''Gott geht in die schäbigen Zonen''

26.12.2016 | Stand 02.12.2020, 18:52 Uhr
Die Eichiner-Buam und Freunde sendeten am Heiligen Abend vom Eichstätter Rathausturm aus musikalische Weihnachtsgrüße in alle vier Himmelsrichtungen. Anschließend spielten sie traditionsgemäß auf dem Ostenfriedhof. −Foto: Auer

Eichstätt (EK) Äußerst gut besucht waren die Weihnachtsgottesdienste in Eichstätt – und einer von ihnen wirkte weit über das Altmühltal hinaus: Die Christmette mit Domvikar Reinhard Kürzinger in der Frauenbergkapelle wurde von der Deutschen Welle und dem Deutschlandfunk live übertragen.

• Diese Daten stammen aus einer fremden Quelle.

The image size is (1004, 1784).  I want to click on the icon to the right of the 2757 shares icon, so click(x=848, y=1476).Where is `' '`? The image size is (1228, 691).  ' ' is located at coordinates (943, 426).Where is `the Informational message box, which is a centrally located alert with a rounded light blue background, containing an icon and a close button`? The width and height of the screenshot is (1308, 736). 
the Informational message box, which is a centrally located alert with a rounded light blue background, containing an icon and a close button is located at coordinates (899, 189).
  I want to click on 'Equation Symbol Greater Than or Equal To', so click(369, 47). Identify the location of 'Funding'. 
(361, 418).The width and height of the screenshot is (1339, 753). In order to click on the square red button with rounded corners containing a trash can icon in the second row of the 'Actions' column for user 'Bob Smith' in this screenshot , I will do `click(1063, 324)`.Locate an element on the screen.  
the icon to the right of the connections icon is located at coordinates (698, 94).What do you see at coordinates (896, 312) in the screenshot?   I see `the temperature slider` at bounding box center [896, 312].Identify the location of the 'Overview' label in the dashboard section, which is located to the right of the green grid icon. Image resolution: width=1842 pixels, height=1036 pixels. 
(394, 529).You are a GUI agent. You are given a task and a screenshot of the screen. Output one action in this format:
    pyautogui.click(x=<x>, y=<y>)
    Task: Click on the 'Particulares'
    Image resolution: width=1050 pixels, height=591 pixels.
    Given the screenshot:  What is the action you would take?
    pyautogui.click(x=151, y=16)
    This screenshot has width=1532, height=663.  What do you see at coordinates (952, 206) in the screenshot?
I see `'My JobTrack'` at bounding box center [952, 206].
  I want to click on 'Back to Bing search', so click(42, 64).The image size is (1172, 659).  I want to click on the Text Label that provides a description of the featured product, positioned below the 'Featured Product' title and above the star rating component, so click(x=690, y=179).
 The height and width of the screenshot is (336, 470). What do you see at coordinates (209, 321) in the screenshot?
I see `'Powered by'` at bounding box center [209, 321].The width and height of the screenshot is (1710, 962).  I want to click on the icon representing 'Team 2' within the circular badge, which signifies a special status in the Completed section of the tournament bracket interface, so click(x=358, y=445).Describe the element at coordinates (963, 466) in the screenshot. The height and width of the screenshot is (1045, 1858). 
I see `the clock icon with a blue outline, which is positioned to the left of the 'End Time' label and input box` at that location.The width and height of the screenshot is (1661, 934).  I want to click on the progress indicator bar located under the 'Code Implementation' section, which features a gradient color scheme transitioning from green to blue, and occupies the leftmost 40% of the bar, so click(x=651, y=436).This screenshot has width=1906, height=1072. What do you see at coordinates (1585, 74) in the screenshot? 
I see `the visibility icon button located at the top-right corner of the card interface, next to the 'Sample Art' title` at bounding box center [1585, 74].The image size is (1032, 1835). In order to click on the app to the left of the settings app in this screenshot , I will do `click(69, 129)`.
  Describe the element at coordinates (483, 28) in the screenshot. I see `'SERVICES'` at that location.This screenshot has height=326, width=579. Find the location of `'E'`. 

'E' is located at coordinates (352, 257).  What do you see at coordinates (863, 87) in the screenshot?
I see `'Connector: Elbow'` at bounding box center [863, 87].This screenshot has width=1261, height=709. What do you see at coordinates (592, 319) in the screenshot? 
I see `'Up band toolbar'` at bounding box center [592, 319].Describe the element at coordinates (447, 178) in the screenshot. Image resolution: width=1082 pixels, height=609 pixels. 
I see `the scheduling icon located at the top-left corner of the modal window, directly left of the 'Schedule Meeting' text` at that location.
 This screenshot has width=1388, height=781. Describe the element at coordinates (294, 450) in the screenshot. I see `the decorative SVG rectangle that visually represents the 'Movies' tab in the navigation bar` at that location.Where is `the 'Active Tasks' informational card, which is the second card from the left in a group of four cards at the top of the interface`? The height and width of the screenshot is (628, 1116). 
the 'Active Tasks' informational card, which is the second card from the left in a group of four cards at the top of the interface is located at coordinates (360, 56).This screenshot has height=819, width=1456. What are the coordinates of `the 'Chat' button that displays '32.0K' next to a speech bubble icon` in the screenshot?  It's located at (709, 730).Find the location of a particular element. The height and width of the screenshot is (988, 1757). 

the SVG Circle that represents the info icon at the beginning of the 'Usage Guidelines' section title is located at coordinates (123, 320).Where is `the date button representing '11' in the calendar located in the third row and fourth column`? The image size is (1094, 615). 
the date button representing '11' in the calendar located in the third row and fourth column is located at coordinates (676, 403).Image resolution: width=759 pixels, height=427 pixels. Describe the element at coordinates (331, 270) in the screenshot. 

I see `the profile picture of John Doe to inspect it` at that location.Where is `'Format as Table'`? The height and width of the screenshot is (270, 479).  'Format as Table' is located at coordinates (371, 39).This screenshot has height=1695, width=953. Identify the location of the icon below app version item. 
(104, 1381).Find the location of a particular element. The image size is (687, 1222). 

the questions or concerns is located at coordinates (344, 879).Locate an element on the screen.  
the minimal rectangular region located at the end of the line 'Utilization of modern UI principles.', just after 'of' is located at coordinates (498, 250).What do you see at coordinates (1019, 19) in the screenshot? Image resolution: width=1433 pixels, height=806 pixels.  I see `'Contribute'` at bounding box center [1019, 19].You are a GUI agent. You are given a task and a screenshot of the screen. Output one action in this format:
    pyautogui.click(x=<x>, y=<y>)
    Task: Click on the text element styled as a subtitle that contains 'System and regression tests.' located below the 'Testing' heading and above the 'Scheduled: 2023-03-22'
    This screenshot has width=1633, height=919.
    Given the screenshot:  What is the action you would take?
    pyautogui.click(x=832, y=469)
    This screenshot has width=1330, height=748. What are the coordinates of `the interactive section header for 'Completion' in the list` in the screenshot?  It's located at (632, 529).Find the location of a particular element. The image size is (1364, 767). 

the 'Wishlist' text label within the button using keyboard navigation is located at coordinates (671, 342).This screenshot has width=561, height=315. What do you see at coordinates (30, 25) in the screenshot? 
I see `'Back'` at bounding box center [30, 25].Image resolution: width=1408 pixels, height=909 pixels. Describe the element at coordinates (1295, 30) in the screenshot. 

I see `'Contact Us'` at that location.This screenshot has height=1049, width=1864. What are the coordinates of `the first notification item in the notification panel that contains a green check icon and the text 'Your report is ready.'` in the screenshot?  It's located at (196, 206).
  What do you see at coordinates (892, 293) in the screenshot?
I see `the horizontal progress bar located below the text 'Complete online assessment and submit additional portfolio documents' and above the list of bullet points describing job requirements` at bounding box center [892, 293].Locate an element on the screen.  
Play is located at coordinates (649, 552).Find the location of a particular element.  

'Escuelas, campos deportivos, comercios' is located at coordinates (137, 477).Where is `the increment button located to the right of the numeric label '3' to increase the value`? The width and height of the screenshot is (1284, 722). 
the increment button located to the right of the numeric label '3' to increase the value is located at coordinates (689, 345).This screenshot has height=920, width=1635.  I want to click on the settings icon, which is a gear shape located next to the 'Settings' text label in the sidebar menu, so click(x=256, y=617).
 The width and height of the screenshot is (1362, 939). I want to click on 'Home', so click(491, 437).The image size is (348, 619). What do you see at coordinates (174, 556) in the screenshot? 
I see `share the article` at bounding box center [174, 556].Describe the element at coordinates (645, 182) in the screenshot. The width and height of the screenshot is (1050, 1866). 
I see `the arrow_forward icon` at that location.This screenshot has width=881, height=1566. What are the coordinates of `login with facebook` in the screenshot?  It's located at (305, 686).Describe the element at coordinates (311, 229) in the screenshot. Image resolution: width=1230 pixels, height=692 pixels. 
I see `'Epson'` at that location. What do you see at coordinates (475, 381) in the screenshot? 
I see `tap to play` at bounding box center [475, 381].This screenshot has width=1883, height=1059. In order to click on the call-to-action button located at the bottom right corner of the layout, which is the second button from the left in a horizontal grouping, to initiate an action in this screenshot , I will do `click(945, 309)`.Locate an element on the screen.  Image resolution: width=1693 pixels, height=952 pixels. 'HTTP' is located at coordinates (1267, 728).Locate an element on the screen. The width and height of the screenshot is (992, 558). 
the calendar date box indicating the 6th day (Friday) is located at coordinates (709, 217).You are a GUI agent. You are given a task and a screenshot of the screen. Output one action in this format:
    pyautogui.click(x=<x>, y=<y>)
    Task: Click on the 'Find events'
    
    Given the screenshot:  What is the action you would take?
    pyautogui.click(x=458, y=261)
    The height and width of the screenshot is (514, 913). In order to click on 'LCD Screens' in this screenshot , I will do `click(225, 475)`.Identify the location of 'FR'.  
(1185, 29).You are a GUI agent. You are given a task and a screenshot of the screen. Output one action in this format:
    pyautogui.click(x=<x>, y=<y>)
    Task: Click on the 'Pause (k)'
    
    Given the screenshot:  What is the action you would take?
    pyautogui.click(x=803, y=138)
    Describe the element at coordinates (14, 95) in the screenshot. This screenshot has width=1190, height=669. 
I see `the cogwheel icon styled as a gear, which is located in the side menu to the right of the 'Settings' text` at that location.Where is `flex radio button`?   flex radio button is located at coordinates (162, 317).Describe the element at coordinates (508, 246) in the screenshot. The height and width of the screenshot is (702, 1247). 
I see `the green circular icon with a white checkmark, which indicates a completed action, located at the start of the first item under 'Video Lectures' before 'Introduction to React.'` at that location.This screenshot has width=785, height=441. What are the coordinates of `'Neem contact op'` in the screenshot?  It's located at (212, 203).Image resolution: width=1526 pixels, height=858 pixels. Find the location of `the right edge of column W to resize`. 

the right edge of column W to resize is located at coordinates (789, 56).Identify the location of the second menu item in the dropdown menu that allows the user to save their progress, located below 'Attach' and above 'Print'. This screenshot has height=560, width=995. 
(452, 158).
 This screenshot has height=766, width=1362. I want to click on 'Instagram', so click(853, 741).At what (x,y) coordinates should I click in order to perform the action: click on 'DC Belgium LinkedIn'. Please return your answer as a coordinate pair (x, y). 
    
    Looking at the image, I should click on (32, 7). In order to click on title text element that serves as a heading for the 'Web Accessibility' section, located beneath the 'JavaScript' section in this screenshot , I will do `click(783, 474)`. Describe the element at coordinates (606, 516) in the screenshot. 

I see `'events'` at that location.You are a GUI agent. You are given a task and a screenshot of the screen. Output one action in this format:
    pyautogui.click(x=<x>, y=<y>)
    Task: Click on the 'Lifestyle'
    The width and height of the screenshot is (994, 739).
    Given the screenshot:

Im Dom predigte beim Pontifikalamt am Weihnachtstag Bischof Gregor Maria Hanke. Die Geburt Jesu bedeute: „Gott ist aufgebrochen an die Unfallstelle der Schöpfung – zum Menschen, der beschädigt und gefallen ist, der Unheil in die Welt hineinträgt.“ Gott werde Mensch, um in die dunklen und schäbigen Zonen der Welt zu gehen, zu den Sündern, zu den Armen und Kranken, zu den vom Leben Bestraften, sagte der Bischof. Dabei nehme er auch die Ablehnung der Menschen in Kauf, die sich in der Kreuzigung Jesu manifestiere. „Seine Kreuzigung reicht bis in unsere Gegenwart in Gestalt von Krieg, Terror und Gewalt, wie jüngst in Berlin.“

Die Unfähigkeit, lieben zu können, werde zur Quelle vieler Konflikte im Miteinander, stellte Bischof Hanke in seiner Predigt fest. Gewalttätigkeit, die sich stets gegen den Schöpfer richtet, werde gar als Gottesdienst verstanden. Der Mensch wolle „im Modus des Habens“ leben. „Er reißt die Schöpfung an sich und bedient sich am Leben auf Kosten anderer.“ Die Geburt des Gotteskindes in einem schäbigen Stall sei nicht ein himmlischer Regiefehler, sondern Offenbarung der Sendung Jesu, so der Eichstätter Bischof.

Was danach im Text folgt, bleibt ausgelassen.